AI, Deep Learning, Python

Transfer Learning & Unsupervised pre-training

Python project, Keras.

This article will show how to get better results if we have few data:

1- Increasing the dataset artificially,

2- Transfer Learning: training a neural network which has been already trained for a similar task.

3- Unsupervised pre-training (if we have enough data but few have a label)

GitHub link: https://github.com/Apiquet/transfer_learning_and_unsupervised_pre-training

Increasing the dataset artificially
1. Manually
2. Image Data Generator
Transfert Learning
1. Dataset
2. Pre-trained model
3. Principle of Transfer Learning
4. Implementation
Unsupervised pre-training
1. Autoencoder
2. Convolutional Autoencoder
3. How to use the autoencoder as pre-trained model

1) Increasing the dataset artificially

There are several ways to increase a dataset artificially. I will present how to increase it manually and using an ImageDataGenerator.

1-1) Manually

To increase the dataset we can rotate the images, apply a zoom, change the contrast, etc.

from scipy.ndimage import rotate
degrees = 10
samples_to_show = 5
for iteration in range(samples_to_show):
    plt.subplot(samples_to_show, degrees, iteration + 1)
    plot_image(rotate(X_reshaped[iteration], 20, reshape=False))

The code above allows to rotate 5 images. You can also access how to apply a zoom and how to change the contrast in the code on my Github profile (link at the end of the article).

Original images:

Rotated images (40 degrees):

rotated_digits — Images with 40° rotation

0.5 zoom applied:

Zoom_digit — Images with 0.5 zoom applied

We can also change the contrast:

Original images:

New images:

I created 1000 new images with a rotation of 10, 1000 images with a rotation of -10 and 1000 images with a 0.8 zoom applied.

I first trained with 1000 hand written digits, I got an accuracy of 0.9188. Then, I increased my dataset following the above plan. I got an accuracy of 0.9544 (accuracy tested on a separated test set). It’s a good improvement! (Of course, we could get better results with an optimized CNN but I wanted to see the influence of increasing the dataset artificially). I have also built a model which gets an accuracy of 0.9951 (using data augmentation, batch normalization, dropout, etc).
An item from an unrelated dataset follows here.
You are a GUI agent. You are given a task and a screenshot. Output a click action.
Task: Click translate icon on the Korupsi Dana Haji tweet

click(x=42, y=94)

All the code is available on my Github profile.

1b- Image Data Generator

We can also implement an ImageDataGenerator which creates, during the training (on the fly), new data from the original one. We just need to set some parameters: zoom range, translation range on x and y, rotation range, brightness range, etc (more details on the Keras’s documentation: https://keras.io/preprocessing/image/).

Once created, we juste need to use it for the training:

from tensorflow.keras.preprocessing.image import ImageDataGenerator

# creating an ImageDataGenerator object
aug = ImageDataGenerator(
    rotation_range=5, zoom_range=0.1,
    width_shift_range=0, height_shift_range=0, 
    shear_range=0.10, horizontal_flip=True, fill_mode="nearest")
 
# train the network
H = model.fit_generator(
    aug.flow(X_train, y_train, batch_size=100),
    validation_data=(X_test, y_test), 
    steps_per_epoch=len(X_train), epochs=50,verbose=1)
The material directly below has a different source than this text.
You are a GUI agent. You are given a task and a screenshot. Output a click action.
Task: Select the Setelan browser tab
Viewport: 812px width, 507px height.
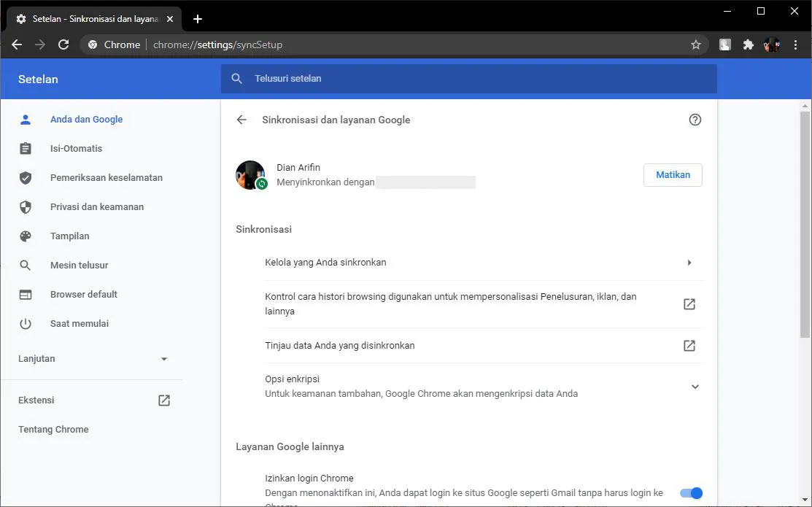click(x=91, y=18)
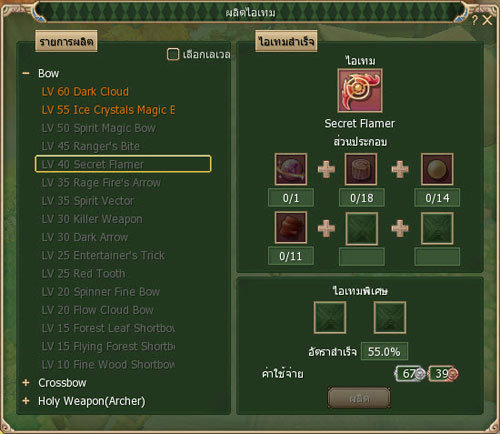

The aug object will create on the fly new data from the original ones. It will randomly use a rotation range of 5, zoom range of 0.1, etc.

2) Transfert Learning

Transfer learning can be very useful when we want to train a neural network for a difficult task which needs:

many layers
a lot of labeled data

It can also be useful for a moderate task which doesn’t require many layers but for which we don’t have a lot of data.

Here, I will show how to use transfer learning for the classification CIFAR-10.

2-1) Dataset

This dataset is composed of 60,000 images for 10 different classes:

Label	Description
0	airplane
1	automobile
2	bird
3	cat
4	deer
5	dog
6	frog
7	horse
8	ship
9	truck

Here some samples:

(Labels: 6, 9, 9, 4, 1, 1, 2, 7, 8, 3)

2-2) Pre-trained model

Once the dataset is downloaded, we can search for a pre-trained neural network (which has been trained for a similar task). For such neural network, we have many sources. Here are the pre-trained models available from the official Keras lib:

https://keras.rstudio.com/articles/applications.html

I chose VGG19:

a CNN
trained on more than a million images from the ImageNet database.
19 layers deep
1000 classes (keyboard, mouse, pencil, and many animals, etc)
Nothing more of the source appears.